Nieistotność rodowodu Rey to kolejny ciekawy koncept. Wielka zagadka rozwiązana. Nie Państwo Kenobi, nie Skywalkerowie, ale jakieś parobasy, proletariat pijący. Sensowne, bo rymuje się z genezą Anakina, który też był przecież z rodu Hudefaków. Poza tym egalitaryzm na propsie. Moc nie jest jak Święty Mikołaj, nie odwiedza tylko dzieci z dobrych domów i starych pieniędzy. Tyle, że to kolejna bomba, która nie wybucha. Czy scena tego objawienia prawdy dała wam jakieś poczucie kulminacji? Wrażenie, że coś ważnego dzieje się w jednym z najważniejszych wątków tej nowej Nowej Trylogii? Że Rey idzie za radą, naprawdę pozwala przeszłości umrzeć i zaczyna wierzyć w siebie? No nie całkiem, trzeba sobie dopowiedzieć. Scena nie ma wagi. Czekamy więc na kolejny twist w finałowej instalacji, który albo nie nastąpi, co równa się rozczarowaniu, albo nastąpi i zepsuje słuszną koncepcję.

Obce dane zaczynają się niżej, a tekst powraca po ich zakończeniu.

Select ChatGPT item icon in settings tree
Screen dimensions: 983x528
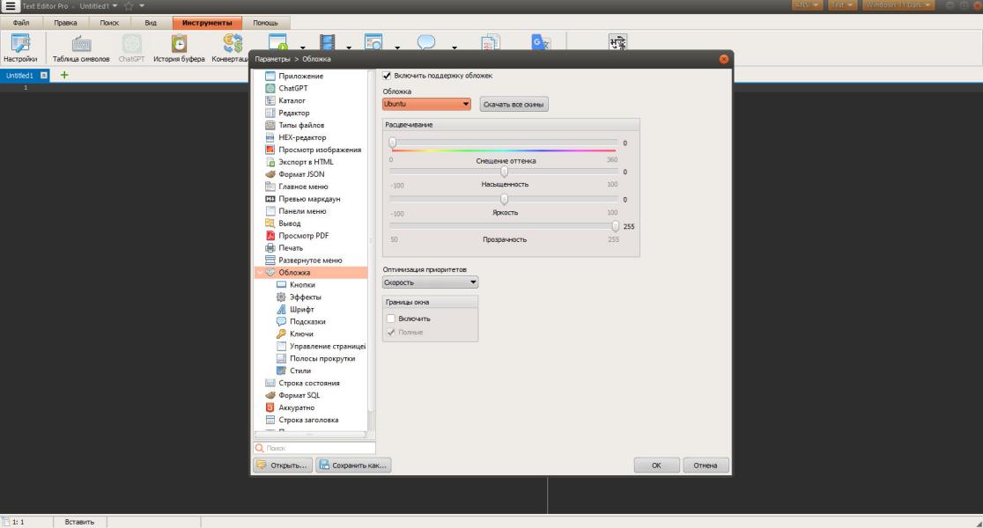point(270,88)
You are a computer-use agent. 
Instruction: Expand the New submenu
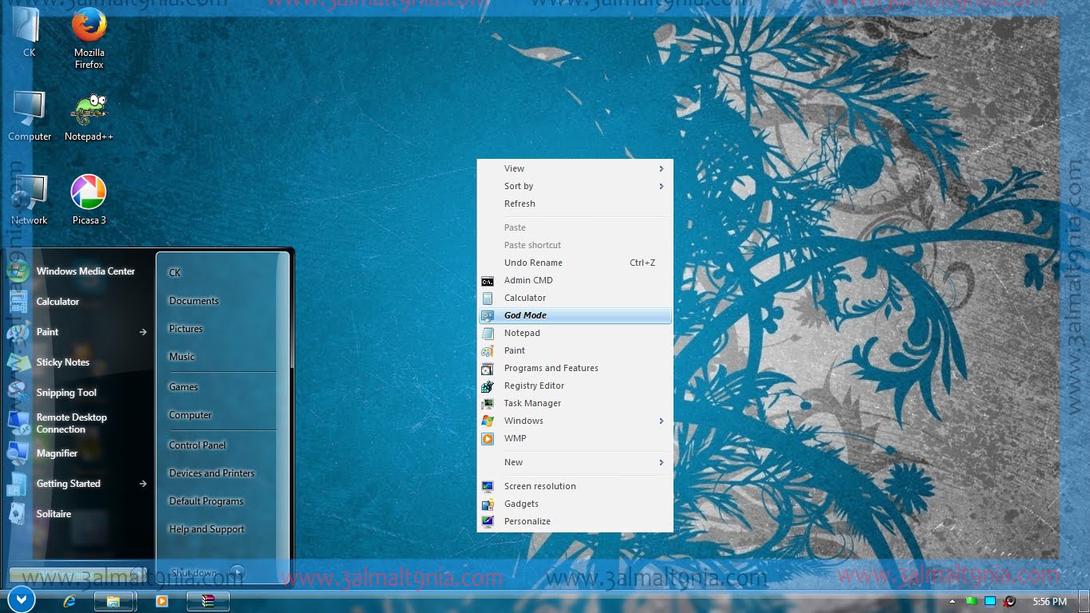point(512,462)
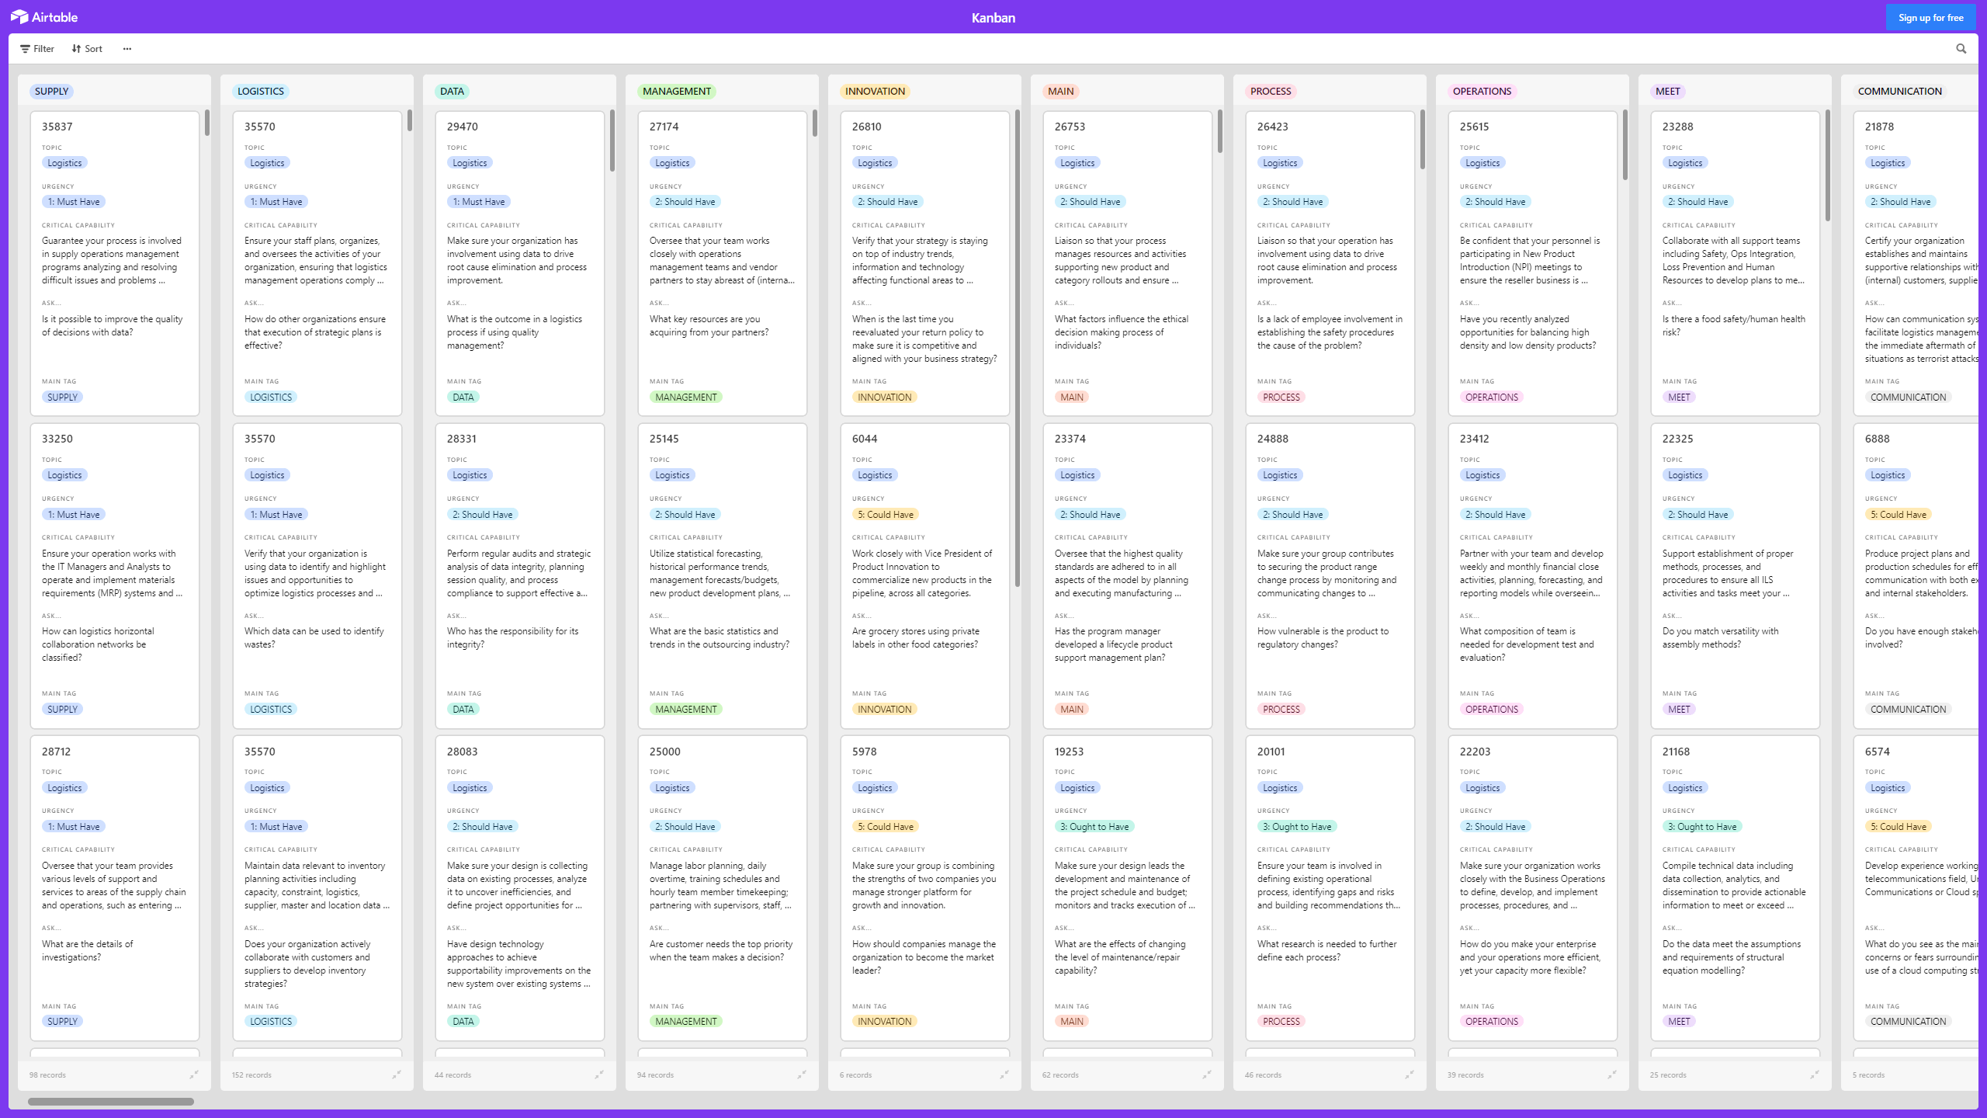Select the Kanban tab view
Image resolution: width=1987 pixels, height=1118 pixels.
pos(992,16)
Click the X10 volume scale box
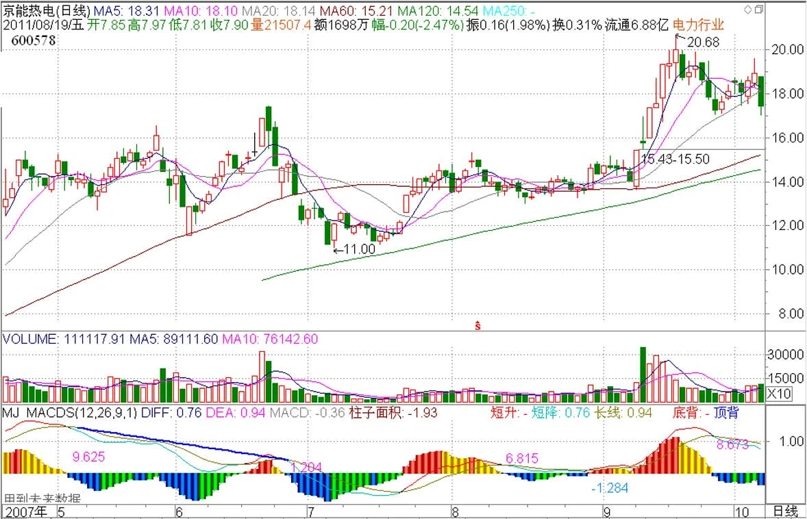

Luke Skywalker the last jedi

Wreszcie wina Luke’a. Pierwsza rzecz nie do pomyślenia, o której pomyślałem jeszcze w trakcie liter końcowych „Przebudzenia mocy”. Mistrz popchnął swojego ucznia w ramiona ciemności. Luke Skywalker zniszczył swojego bratanka i stworzył potwora. Taka wolta powinna kopać w podbrzusze jak wątek odbrązowienia Dumbledore’a w ostatnim „Harrym Potterze”. Ale Rian Johnson się tej koncepcji jakby boi i wstydzi. Sceny z potencjalną rewelacją puszcza jak na przewijaniu, kiedy moment należało przeciągać jak najdłużej. Pozwolić Hamilowi i Driverowi pograć oczami i grymasem. Kilka minut więcej kluczowego dla całej sagi wspomnienia, momentu emocjonalnego rozdarcia Luke’a. Zamiast na przykład sceny dojenia zielonego mleka z cyca pampucha.

Z tego wszystkiego wychodzi film ciekawy, a wiotki jak tkanka marzenia sennego. Taki, który daje trochę do przemyślenia, ale niewiele do przeżycia. Wydaje się wręcz, że mogłoby go nie być, bo wszystkie realne konsekwencje fabuły zmieściłyby się w opening crawlu kolejnego odcinka.

__________________

PS. Chewbacca będzie robił wszystko, byle nie wracać na święta do żony i dzieci.

PS 2. Jak Admirał Ackbar mógł nie wiedzieć, że „to pułapka”?

PS 3. Oś fabuły filmu może nie jest kopią „Imperium kontratakuje”, za to jest zwalona od pierwszego odcinka „Battlestar Galactica”. Gdyby tylko podobieństw było więcej, Poe Dameron trafiłby przed pluton egzekucyjny.

PS 4. Imperium potrzebuje interwencji, ma poważny problem z nałogowym kupowaniem nowych gwiazd śmierci.

PS 5. Ten oburzony fandom, te petycje, ranty i groźby. See you next year, same time, same place, sypcie popcorn.